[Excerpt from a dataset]
▬▬▬▬▬▬

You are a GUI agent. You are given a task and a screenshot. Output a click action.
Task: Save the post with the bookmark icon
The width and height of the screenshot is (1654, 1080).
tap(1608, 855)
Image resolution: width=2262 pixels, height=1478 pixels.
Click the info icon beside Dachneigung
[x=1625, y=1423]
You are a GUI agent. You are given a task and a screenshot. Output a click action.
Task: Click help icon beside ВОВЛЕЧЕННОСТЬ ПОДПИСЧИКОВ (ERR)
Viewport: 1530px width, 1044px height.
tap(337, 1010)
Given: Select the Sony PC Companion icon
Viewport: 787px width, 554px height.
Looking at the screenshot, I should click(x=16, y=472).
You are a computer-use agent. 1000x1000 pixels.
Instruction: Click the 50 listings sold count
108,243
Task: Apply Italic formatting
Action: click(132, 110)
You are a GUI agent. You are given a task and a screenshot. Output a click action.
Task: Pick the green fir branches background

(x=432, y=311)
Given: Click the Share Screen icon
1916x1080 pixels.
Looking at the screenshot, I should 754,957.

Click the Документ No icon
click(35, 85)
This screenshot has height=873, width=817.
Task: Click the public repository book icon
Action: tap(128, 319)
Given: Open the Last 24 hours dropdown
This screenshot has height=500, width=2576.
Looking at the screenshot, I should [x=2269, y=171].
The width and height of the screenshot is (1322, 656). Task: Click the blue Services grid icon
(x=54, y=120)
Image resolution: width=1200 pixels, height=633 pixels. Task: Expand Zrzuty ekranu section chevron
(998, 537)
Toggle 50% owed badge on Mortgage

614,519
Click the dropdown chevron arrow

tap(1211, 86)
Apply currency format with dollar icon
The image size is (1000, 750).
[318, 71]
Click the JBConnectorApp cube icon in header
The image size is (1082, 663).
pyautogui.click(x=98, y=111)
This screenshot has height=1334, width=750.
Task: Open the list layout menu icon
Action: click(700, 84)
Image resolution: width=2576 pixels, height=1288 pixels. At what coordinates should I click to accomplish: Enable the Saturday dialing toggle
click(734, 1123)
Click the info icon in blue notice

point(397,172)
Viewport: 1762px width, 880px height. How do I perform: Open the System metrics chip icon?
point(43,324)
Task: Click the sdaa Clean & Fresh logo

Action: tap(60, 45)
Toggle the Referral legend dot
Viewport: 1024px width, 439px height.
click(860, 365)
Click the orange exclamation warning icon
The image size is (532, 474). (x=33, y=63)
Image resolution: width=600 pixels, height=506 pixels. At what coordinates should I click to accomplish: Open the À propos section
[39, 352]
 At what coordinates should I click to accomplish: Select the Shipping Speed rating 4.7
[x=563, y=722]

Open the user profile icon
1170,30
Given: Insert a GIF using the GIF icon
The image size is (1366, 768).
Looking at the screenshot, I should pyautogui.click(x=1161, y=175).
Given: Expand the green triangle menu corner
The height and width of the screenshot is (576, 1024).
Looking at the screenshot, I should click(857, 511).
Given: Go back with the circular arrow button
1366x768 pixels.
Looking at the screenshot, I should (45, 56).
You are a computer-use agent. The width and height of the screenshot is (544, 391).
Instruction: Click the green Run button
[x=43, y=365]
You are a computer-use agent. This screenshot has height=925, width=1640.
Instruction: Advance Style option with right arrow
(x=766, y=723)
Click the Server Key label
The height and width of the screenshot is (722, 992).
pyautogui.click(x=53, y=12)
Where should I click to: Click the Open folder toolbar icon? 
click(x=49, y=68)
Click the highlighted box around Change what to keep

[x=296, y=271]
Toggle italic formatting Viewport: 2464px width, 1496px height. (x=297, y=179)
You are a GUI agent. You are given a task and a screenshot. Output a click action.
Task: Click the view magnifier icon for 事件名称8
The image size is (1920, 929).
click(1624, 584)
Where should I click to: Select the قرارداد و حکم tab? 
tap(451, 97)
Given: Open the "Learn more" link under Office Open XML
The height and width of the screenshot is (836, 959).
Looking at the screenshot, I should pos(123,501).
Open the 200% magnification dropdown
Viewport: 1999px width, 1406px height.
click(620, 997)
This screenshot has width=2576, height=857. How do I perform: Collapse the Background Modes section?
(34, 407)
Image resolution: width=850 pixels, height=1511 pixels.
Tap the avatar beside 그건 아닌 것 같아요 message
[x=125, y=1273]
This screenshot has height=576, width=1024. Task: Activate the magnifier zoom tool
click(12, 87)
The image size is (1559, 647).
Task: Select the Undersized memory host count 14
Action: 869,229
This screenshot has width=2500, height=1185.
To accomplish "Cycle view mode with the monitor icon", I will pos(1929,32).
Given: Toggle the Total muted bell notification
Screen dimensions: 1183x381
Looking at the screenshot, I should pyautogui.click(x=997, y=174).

▬▬▬▬▬▬

* **Task to carry out**
Swap "GUI agent" for "interface agent" everywhere it occurs in the data, and reproduce all of the data with no other changes.

* **Output**
You are a interface agent. You are given a task and a screenshot. Output a click action.
Task: Save the post with the bookmark icon
The width and height of the screenshot is (1654, 1080).
tap(1608, 855)
Image resolution: width=2262 pixels, height=1478 pixels.
Click the info icon beside Dachneigung
[x=1625, y=1423]
You are a interface agent. You are given a task and a screenshot. Output a click action.
Task: Click help icon beside ВОВЛЕЧЕННОСТЬ ПОДПИСЧИКОВ (ERR)
Viewport: 1530px width, 1044px height.
tap(337, 1010)
Given: Select the Sony PC Companion icon
Viewport: 787px width, 554px height.
Looking at the screenshot, I should click(x=16, y=472).
You are a computer-use agent. 1000x1000 pixels.
Instruction: Click the 50 listings sold count
108,243
Task: Apply Italic formatting
Action: click(132, 110)
You are a interface agent. You are given a task and a screenshot. Output a click action.
Task: Pick the green fir branches background

(x=432, y=311)
Given: Click the Share Screen icon
1916x1080 pixels.
Looking at the screenshot, I should 754,957.

Click the Документ No icon
click(35, 85)
This screenshot has height=873, width=817.
Task: Click the public repository book icon
Action: tap(128, 319)
Given: Open the Last 24 hours dropdown
This screenshot has height=500, width=2576.
Looking at the screenshot, I should [x=2269, y=171].
The width and height of the screenshot is (1322, 656). Task: Click the blue Services grid icon
(x=54, y=120)
Image resolution: width=1200 pixels, height=633 pixels. Task: Expand Zrzuty ekranu section chevron
(998, 537)
Toggle 50% owed badge on Mortgage

614,519
Click the dropdown chevron arrow

tap(1211, 86)
Apply currency format with dollar icon
The image size is (1000, 750).
[318, 71]
Click the JBConnectorApp cube icon in header
The image size is (1082, 663).
pyautogui.click(x=98, y=111)
This screenshot has height=1334, width=750.
Task: Open the list layout menu icon
Action: click(700, 84)
Image resolution: width=2576 pixels, height=1288 pixels. At what coordinates should I click to accomplish: Enable the Saturday dialing toggle
click(734, 1123)
Click the info icon in blue notice

point(397,172)
Viewport: 1762px width, 880px height. How do I perform: Open the System metrics chip icon?
point(43,324)
Task: Click the sdaa Clean & Fresh logo

Action: tap(60, 45)
Toggle the Referral legend dot
Viewport: 1024px width, 439px height.
click(860, 365)
Click the orange exclamation warning icon
The image size is (532, 474). (x=33, y=63)
Image resolution: width=600 pixels, height=506 pixels. At what coordinates should I click to accomplish: Open the À propos section
[39, 352]
 At what coordinates should I click to accomplish: Select the Shipping Speed rating 4.7
[x=563, y=722]

Open the user profile icon
1170,30
Given: Insert a GIF using the GIF icon
The image size is (1366, 768).
Looking at the screenshot, I should pyautogui.click(x=1161, y=175).
Given: Expand the green triangle menu corner
The height and width of the screenshot is (576, 1024).
Looking at the screenshot, I should click(857, 511).
Given: Go back with the circular arrow button
1366x768 pixels.
Looking at the screenshot, I should (45, 56).
You are a computer-use agent. The width and height of the screenshot is (544, 391).
Instruction: Click the green Run button
[x=43, y=365]
You are a computer-use agent. This screenshot has height=925, width=1640.
Instruction: Advance Style option with right arrow
(x=766, y=723)
Click the Server Key label
The height and width of the screenshot is (722, 992).
pyautogui.click(x=53, y=12)
Where should I click to: Click the Open folder toolbar icon? 
click(x=49, y=68)
Click the highlighted box around Change what to keep

[x=296, y=271]
Toggle italic formatting Viewport: 2464px width, 1496px height. (x=297, y=179)
You are a interface agent. You are given a task and a screenshot. Output a click action.
Task: Click the view magnifier icon for 事件名称8
The image size is (1920, 929).
click(1624, 584)
Where should I click to: Select the قرارداد و حکم tab? 
tap(451, 97)
Given: Open the "Learn more" link under Office Open XML
The height and width of the screenshot is (836, 959).
Looking at the screenshot, I should pos(123,501).
Open the 200% magnification dropdown
Viewport: 1999px width, 1406px height.
click(620, 997)
This screenshot has width=2576, height=857. How do I perform: Collapse the Background Modes section?
(34, 407)
Image resolution: width=850 pixels, height=1511 pixels.
Tap the avatar beside 그건 아닌 것 같아요 message
[x=125, y=1273]
This screenshot has height=576, width=1024. Task: Activate the magnifier zoom tool
click(12, 87)
The image size is (1559, 647).
Task: Select the Undersized memory host count 14
Action: 869,229
This screenshot has width=2500, height=1185.
To accomplish "Cycle view mode with the monitor icon", I will pos(1929,32).
Given: Toggle the Total muted bell notification
Screen dimensions: 1183x381
Looking at the screenshot, I should pyautogui.click(x=997, y=174).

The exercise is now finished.